This swappable system also eliminates the need to bring extra pairs of wading boots on your fishing trip. If you need access to both rubber and felt bottoms, for example, you would typically need to bring two pairs of shoes. With a Korkers’ shoe, however, you no longer need to do so. We feature several more models of Korkers’ shoes in this guide that feature the same system.
These Korkers shoes are made with “hydrophobic materials” that repel water and assist in fast drying. These shoes also have protective rubber shields, like the previous boot, but they only exist around the toe and heel areas for support and shielding.
In theory, the Korkers’ swappable system sounds excellent. However, it all depends on how reliable and secure the system is in practice. If your swappable soles end up falling out all the time, the shoe immediately becomes less valuable, of course. However, if it works well, it ends up providing two shoes in one, making it an excellent value.
The faux-leather-and-cloth outer portions of these shoes are what differentiate them from the other Korkers shoes in our lineup. While this particular set comes with both rubber and felt soles included, you can buy the boots with only one included sole type for cheaper, or you can purchase additional sole types, such as studded, after the fact.
- Swappable sole system is like two shoes in one
- Sturdy footwear with good drainage
- Very comfortable
- Repels water
- Mid-weight option
- Sole-replacement system may be gimmicky rather than helpful
This wading boot from Frogg Toggs sits at an excellent midpoint between shoes and boots. Rather than being a tall, constrictive boot, these are a bit lower in the back while retaining a tall shield in front of the ankle for protection. The result is a shoe that’s still incredibly supportive while also feeling a bit closer to a shoe than a boot.

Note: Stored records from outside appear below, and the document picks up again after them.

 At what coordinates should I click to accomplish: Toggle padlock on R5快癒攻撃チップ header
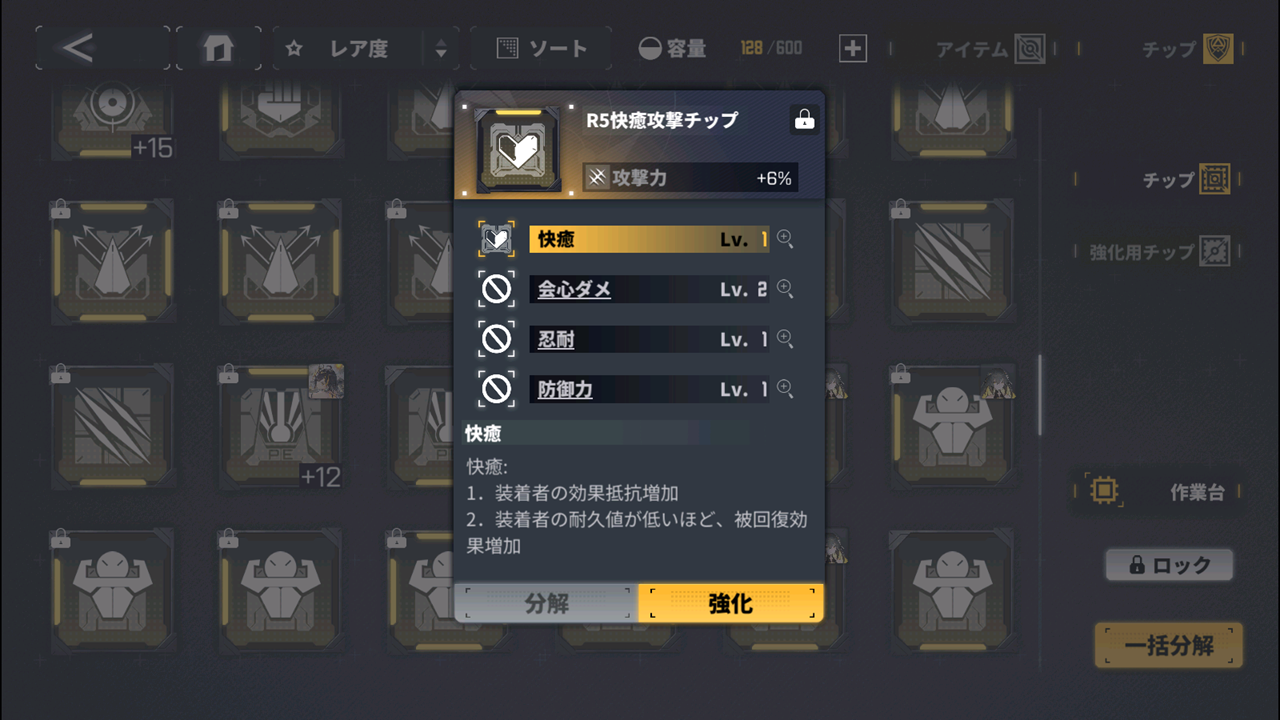(x=804, y=120)
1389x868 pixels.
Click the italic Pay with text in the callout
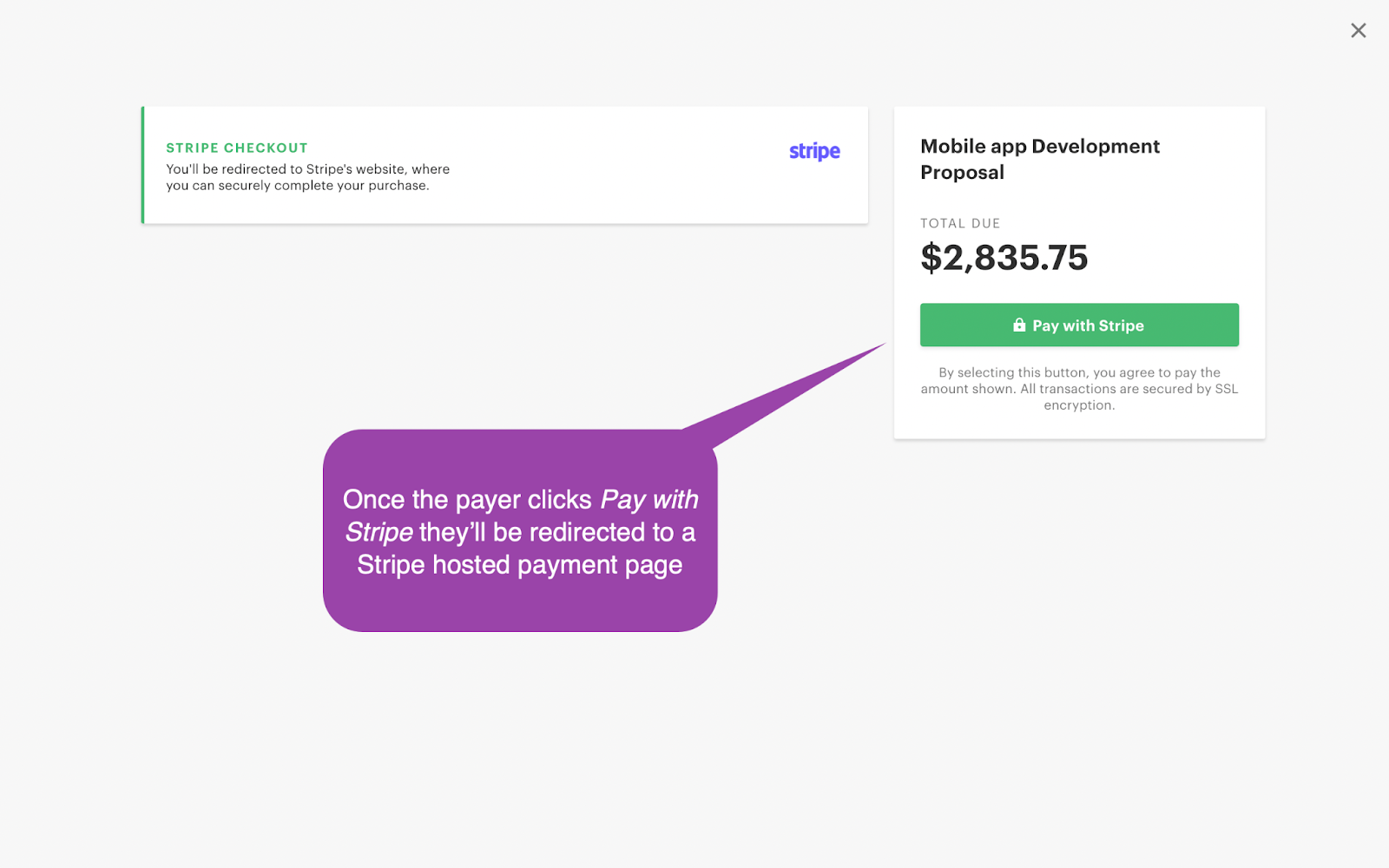[x=649, y=500]
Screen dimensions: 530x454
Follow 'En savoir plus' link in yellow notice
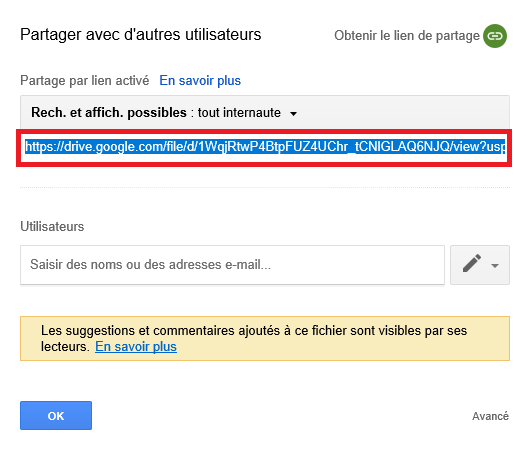click(x=136, y=347)
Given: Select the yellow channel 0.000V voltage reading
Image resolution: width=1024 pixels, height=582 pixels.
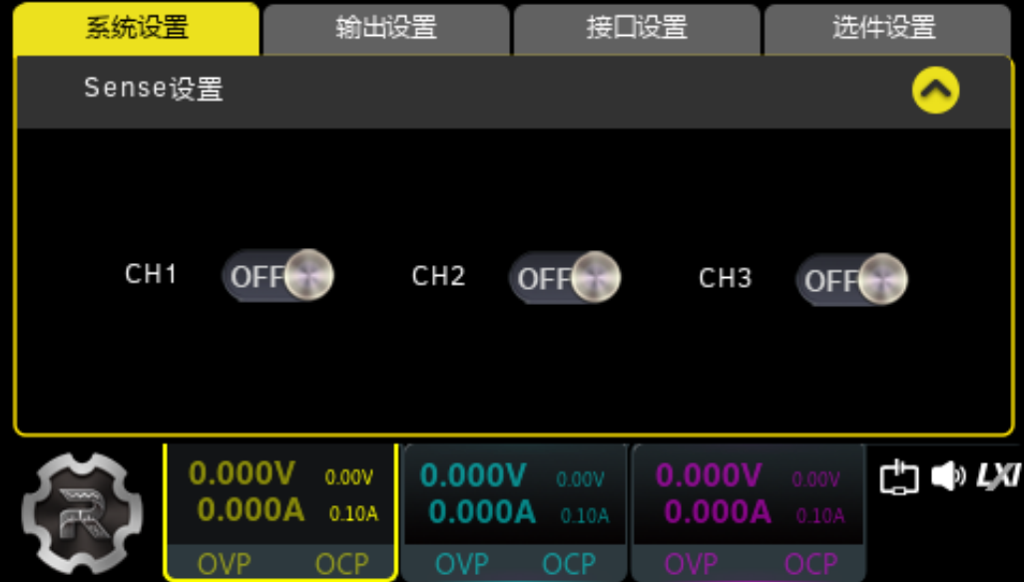Looking at the screenshot, I should (242, 474).
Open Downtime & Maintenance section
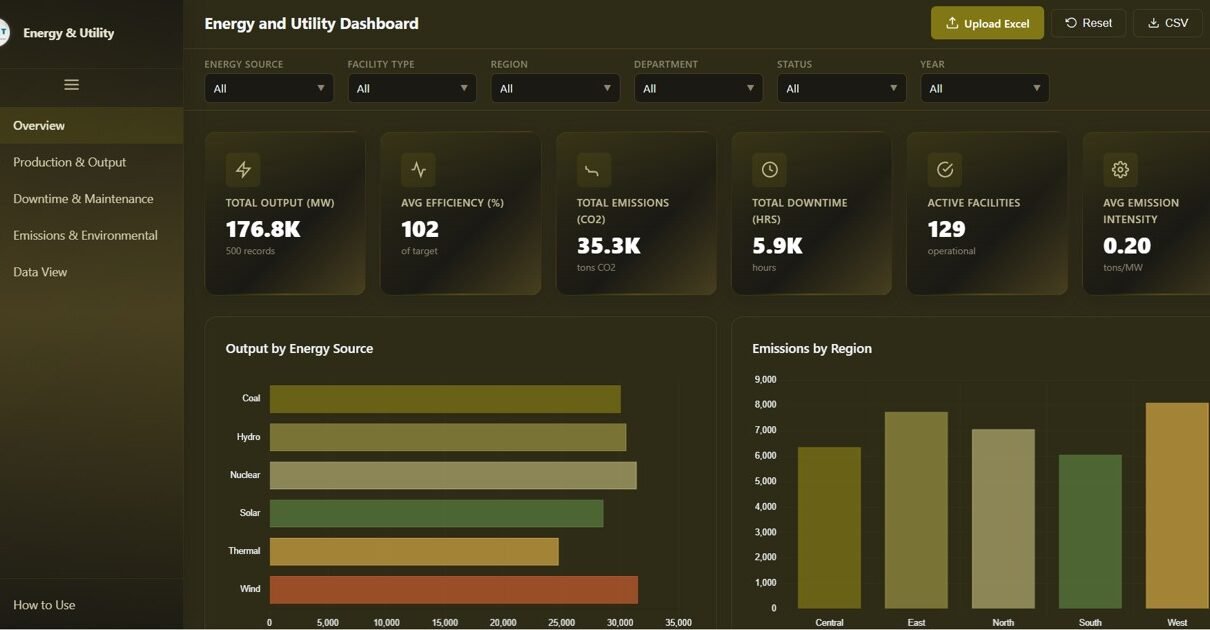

While these shoes have laces, not a Boa system, they have something called “speed laces.” These laces and hooks are made to be faster to lace up and more natural to tighten than regular laces and eyelets. As such, you can still get a good, quick fit without needing the Boa system.
The exterior of these shoes is made of PVC and a breathable, water-permeable mesh. As with the other waders in this lineup, this makes them excellent for allowing water to pass through quickly. The midsole of this shoe is made with polyurethane.
This specific boot is has a felt outsole, but Frogg Toggs carries rubber and studded shoes, too, of course. While these have no interchangeable soles, this means that the felt sole is more secure. However, when the felt sole wears out, the shoe isn’t done, either – simply replace it with a new felt sole and keep going.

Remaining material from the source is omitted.